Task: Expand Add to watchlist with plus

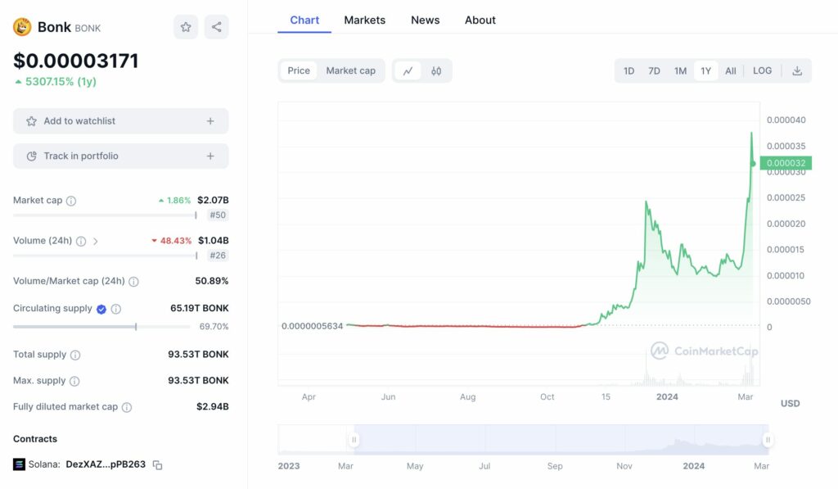Action: [210, 121]
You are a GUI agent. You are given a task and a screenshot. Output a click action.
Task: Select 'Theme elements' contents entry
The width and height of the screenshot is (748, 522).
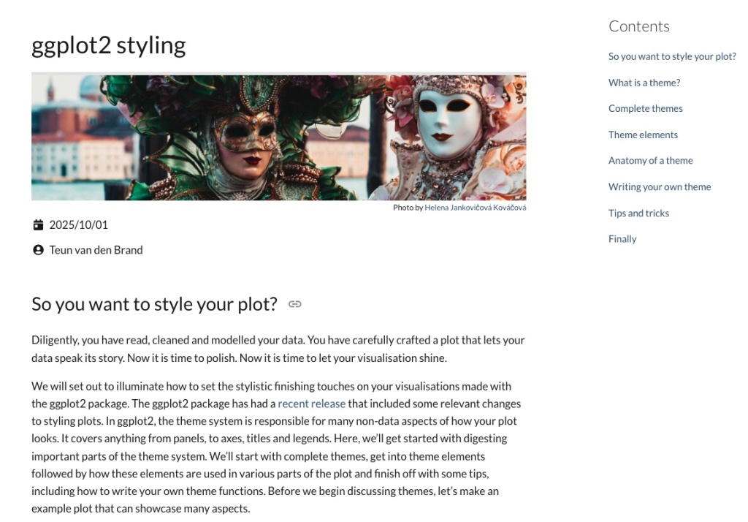643,135
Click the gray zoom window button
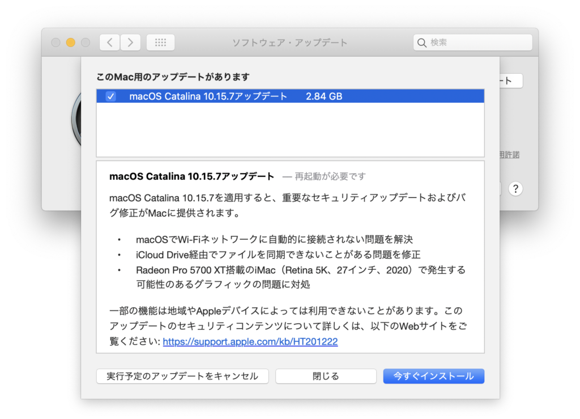The image size is (580, 419). 86,43
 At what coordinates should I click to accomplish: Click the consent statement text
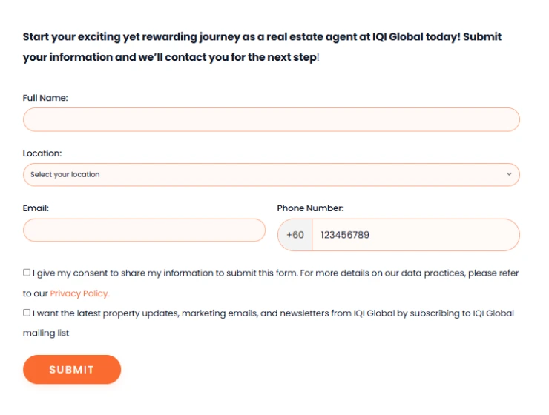tap(275, 273)
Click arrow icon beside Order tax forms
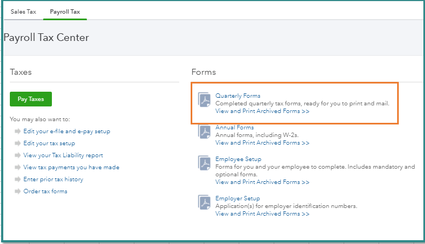 coord(18,192)
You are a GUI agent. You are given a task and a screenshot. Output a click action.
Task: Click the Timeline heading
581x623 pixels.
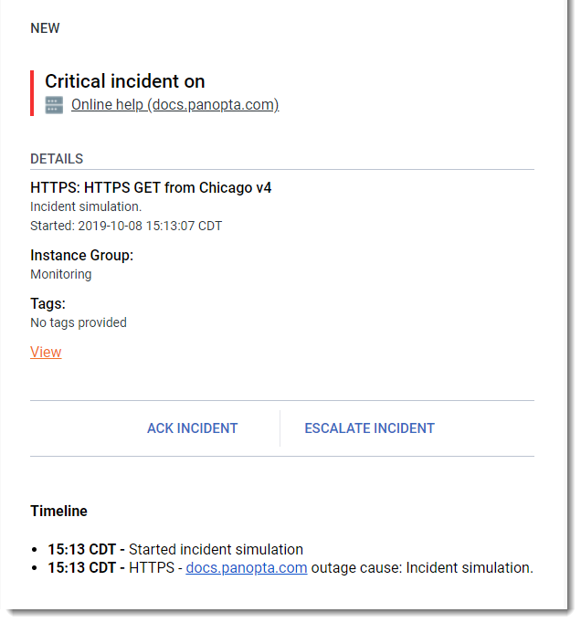pyautogui.click(x=58, y=511)
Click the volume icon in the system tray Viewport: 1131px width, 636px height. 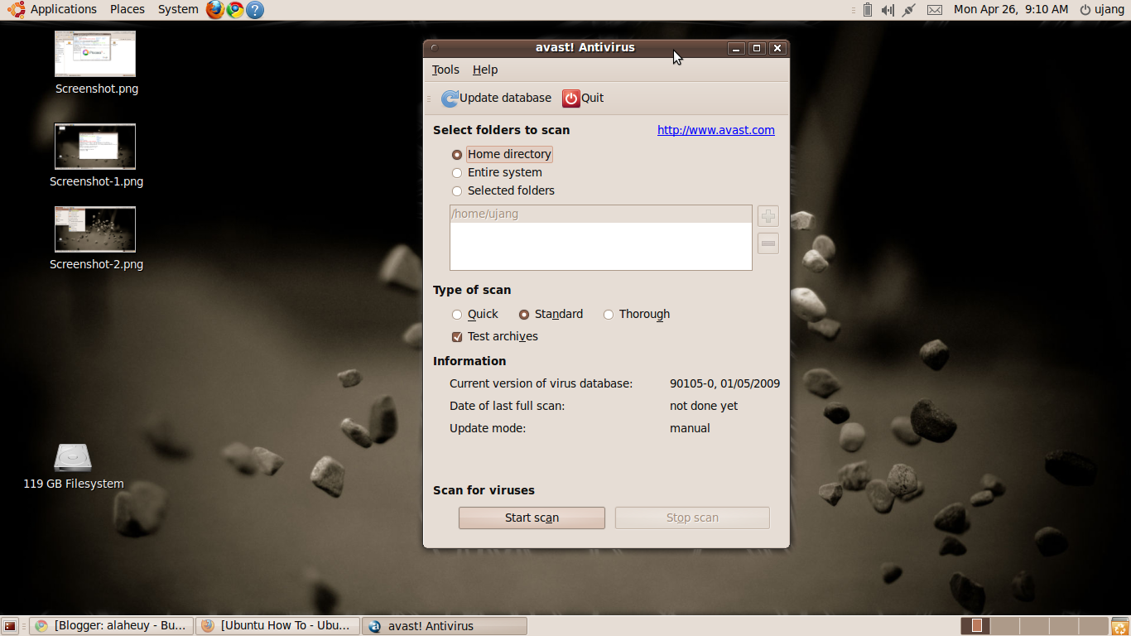pos(888,10)
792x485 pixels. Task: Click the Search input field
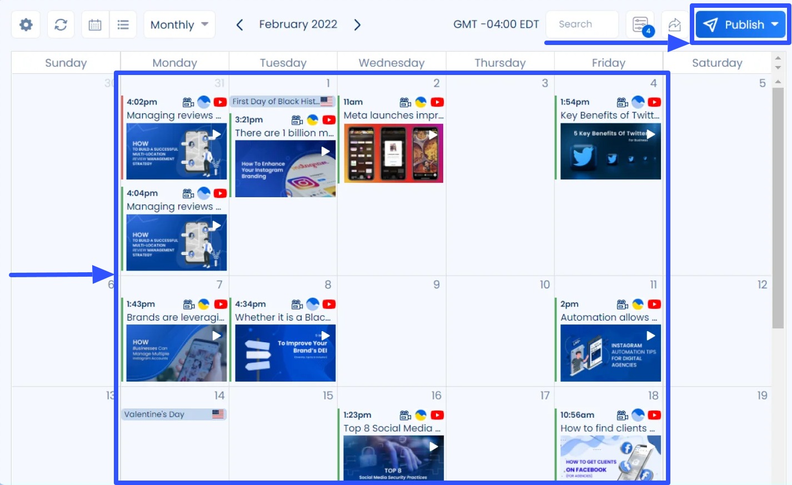coord(582,24)
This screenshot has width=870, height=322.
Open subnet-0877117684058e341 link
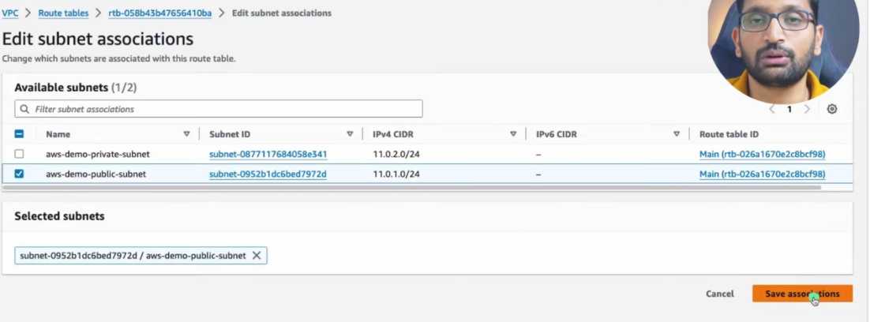268,154

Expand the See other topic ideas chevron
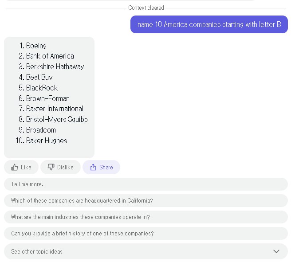pos(276,251)
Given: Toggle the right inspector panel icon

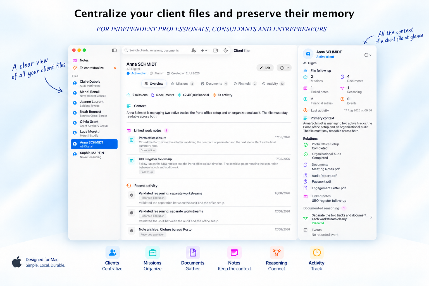Looking at the screenshot, I should pyautogui.click(x=215, y=51).
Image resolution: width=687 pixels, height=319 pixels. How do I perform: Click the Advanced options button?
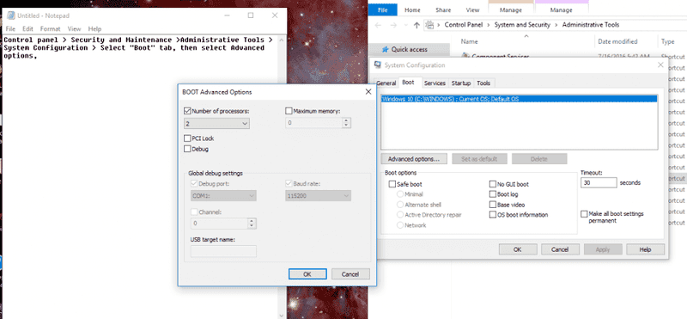point(414,159)
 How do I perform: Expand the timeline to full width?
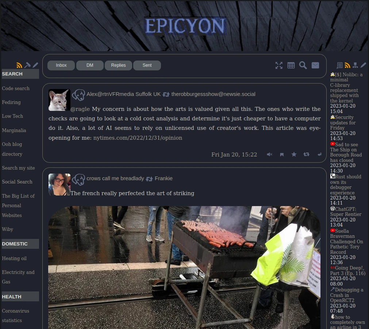pyautogui.click(x=279, y=65)
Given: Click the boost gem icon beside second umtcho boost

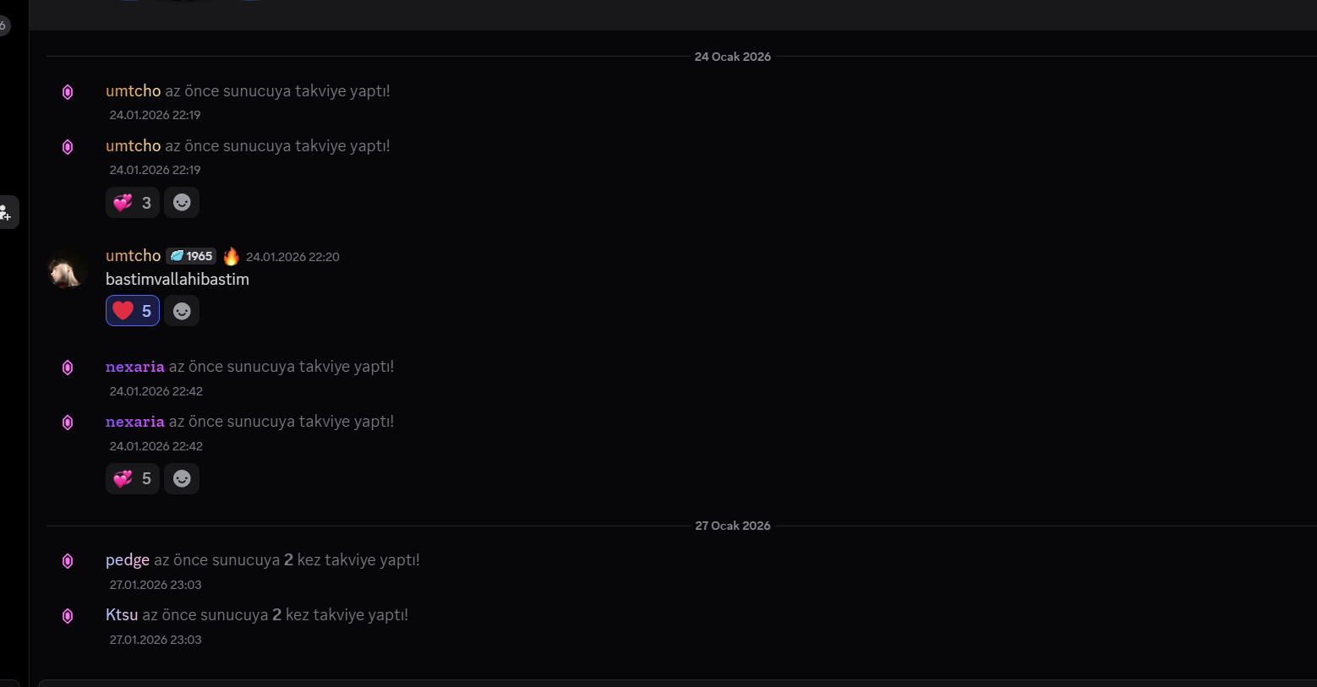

- **WHAT YOU WILL DO**: Leaving the pictures out, set down exactly the lines from the one with "Expand the See other topic ideas chevron" through the end of the records.

- **RESULT OF THE TASK**:
Expand the See other topic ideas chevron
pos(276,251)
Given: Toggle the right inspector panel icon

Looking at the screenshot, I should pyautogui.click(x=215, y=51).
Image resolution: width=687 pixels, height=319 pixels. How do I perform: Click the Advanced options button?
point(414,159)
 How do I perform: Expand the timeline to full width?
pyautogui.click(x=279, y=65)
Given: Click the boost gem icon beside second umtcho boost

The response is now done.